══ Text

The sunspot number provides the longest available record of solar activity. Although its short-term variations give some important insight, e.g. regarding solar differential rotation, its long-term behavior and the longevity of its series may provide many more such insights. This is why the international scientific community has continuously renewed its interest in the sunspot number. Many scientific investigations, including cycle analysis and forecast, solar North-South asymmetry analysis, coherence analysis of the solar magnetic field, mid-term studies of solar activity, are based on the Solar Influences Data Analysis Center (SIDC) sunspot data (Pulkkinen et al. 1999, Lockwood 2003, Solanki et al. 2004, Wang 2004, Chang 2007, Usoskin 2008, Petrovay 2010, Ternullo 2010, Kim & Chang 2011).
The SIDC (Berghmans et al. 2005) collects monthly observations from various stations worldwide in order to calculate the International Relative Sunspot Number R_{i } (Letfus 2000, Clette et al. 2007, Vaquero 2007). The center broadcasts the daily, monthly, and yearly sunspot numbers, with middle-range predictions (up to 12 months). The Sunspot Index Data Center was founded in 1981 to continue the work, when the Zurich Observatory decided to halt computing and publishing the sunspot number. In 1981, the Sunspot Index Data Center began producing a sunspot index, called the International Relative Sunspot Number, R_{i}. Continuity and coherence with the former index of Zurich was assured through the use of Locarno as a reference station. In 2000, reorganized and expanded by gaining the qualification of Regional Warning Center of the International Space Environment Service, the Sunspot Index Data Center had become the SIDC. The bulletins and reports of the SIDC are all freely available for the scientific community and the general public on the internet (http://sidc.oma.be).
In 1849, Wolf at the Zurich Observatory proposed the widely used formula: R_{Z} = 10g +f, where f is the number of individual sunspots, and g is the number of sunspot groups (Letfus 2000, Clette et al. 2007, Vaquero 2007). The quality factor k was introduced later in order to compare results from different observers, the stability of the Earth’s atmosphere and telescopes, giving the formula R_{i} = k (10g + f). Observers must satisfy several criteria to be included in the SIDC network: dedication (more than 10 observations per month), regularity (no missing months) and consistency. It is the last that is quantified through the quality factor k, which is the correction factor between the raw sunspot number of an individual station and the global network average. The correction factor k, which typically has a value between 0.4 and 1.7, ensures that results can be compared with each other. The coefficient of the reference station Locarno is fixed at the value of k_{Loc} = 0.6. The task of the SIDC consists of collecting the observations from as many stations as possible worldwide, determining the appropriate k factor for each of them, and extracting an overall R_{i} from all these observations in a good statistical sense.

════
══ Available data

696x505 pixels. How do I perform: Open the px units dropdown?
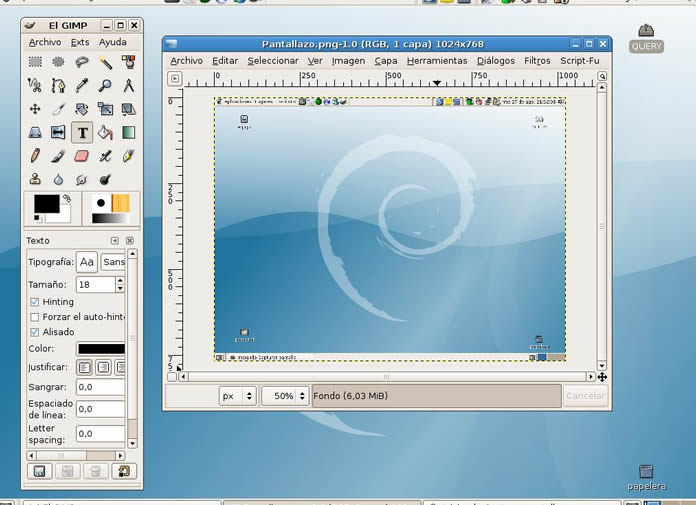[x=237, y=396]
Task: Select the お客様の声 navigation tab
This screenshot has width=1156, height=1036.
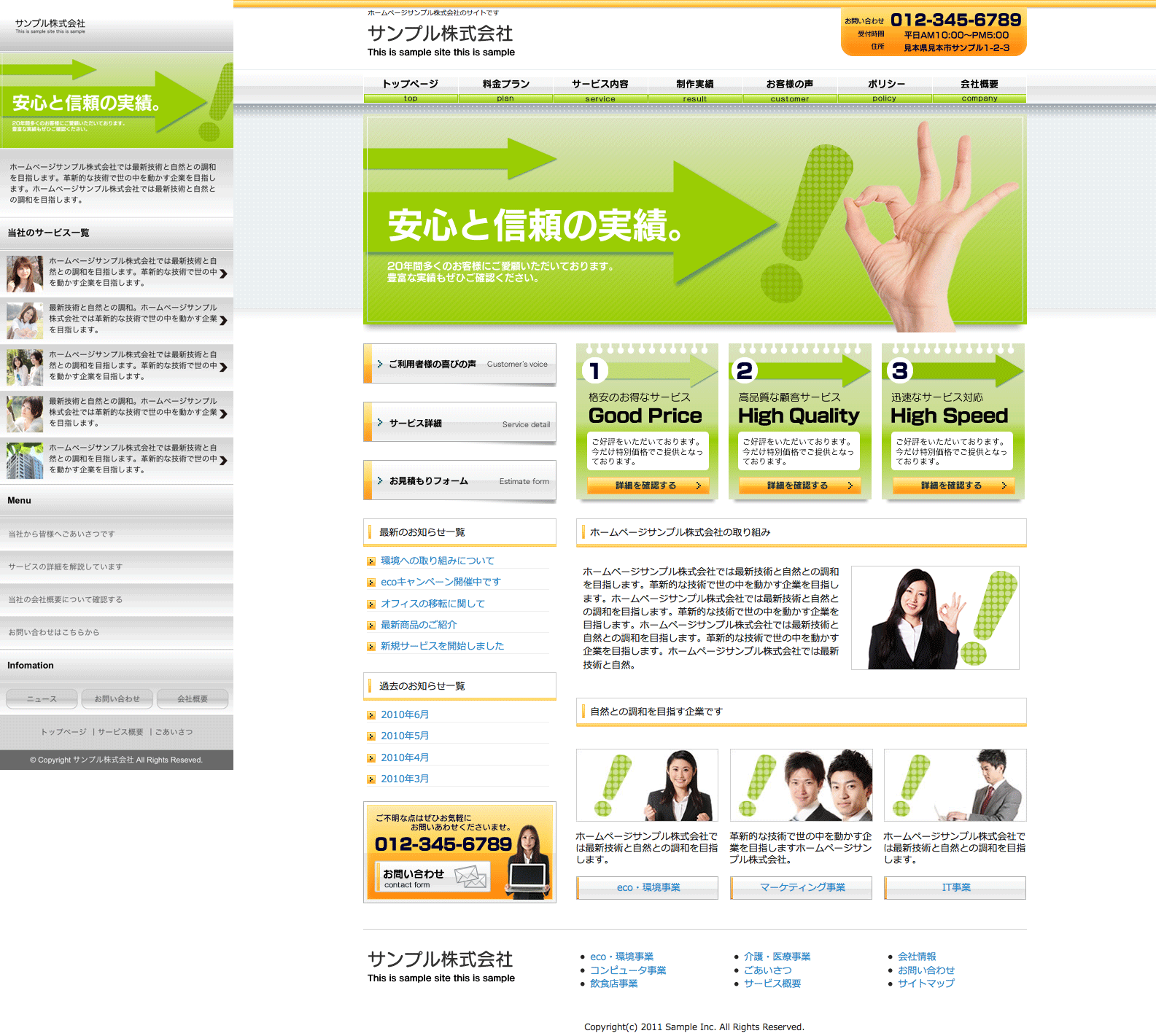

════

Your tasks:
[1] Write out the part of the sunspot number text from "The sunspot number provides" up to and including "Kim & Chang 2011).".
[2] Extend the text on the sunspot number, picking up after its final sentence.

Solved tasks:
[1]
The sunspot number provides the longest available record of solar activity. Although its short-term variations give some important insight, e.g. regarding solar differential rotation, its long-term behavior and the longevity of its series may provide many more such insights. This is why the international scientific community has continuously renewed its interest in the sunspot number. Many scientific investigations, including cycle analysis and forecast, solar North-South asymmetry analysis, coherence analysis of the solar magnetic field, mid-term studies of solar activity, are based on the Solar Influences Data Analysis Center (SIDC) sunspot data (Pulkkinen et al. 1999, Lockwood 2003, Solanki et al. 2004, Wang 2004, Chang 2007, Usoskin 2008, Petrovay 2010, Ternullo 2010, Kim & Chang 2011).

[2]
Let us here briefly describe the statistical processing of input data coming from the worldwide observing network (~90 stations located in ~30 different countries). The R_{i} processing consists of two main steps. In the first step, the daily reduction coefficients to Locarno are calculated and monthly averaged for every station. For each station, daily values deviating by more than 2σ from the monthly station average are eliminated. The monthly averages are recomputed iteratively until k values are consistent for all stations. In the second step, using the updated monthly k coefficients, the R_{i} value is computed for each station, and network averages R_{d} and standard deviations σ are computed for each day. Elimination on the basis of a 1-sigma criterion is used on newly calculated daily means, until the number of retained stations remains unchanged, or the final relative standard deviation is lower than 10%. The final result is retained as the daily R_{i}. The final quality control consists essentially of regular comparisons between the sunspot number R_{i} on one hand, and an average of about 20 selected good stations (including the Locarno reference station) or the 10.7 cm radio flux on the other.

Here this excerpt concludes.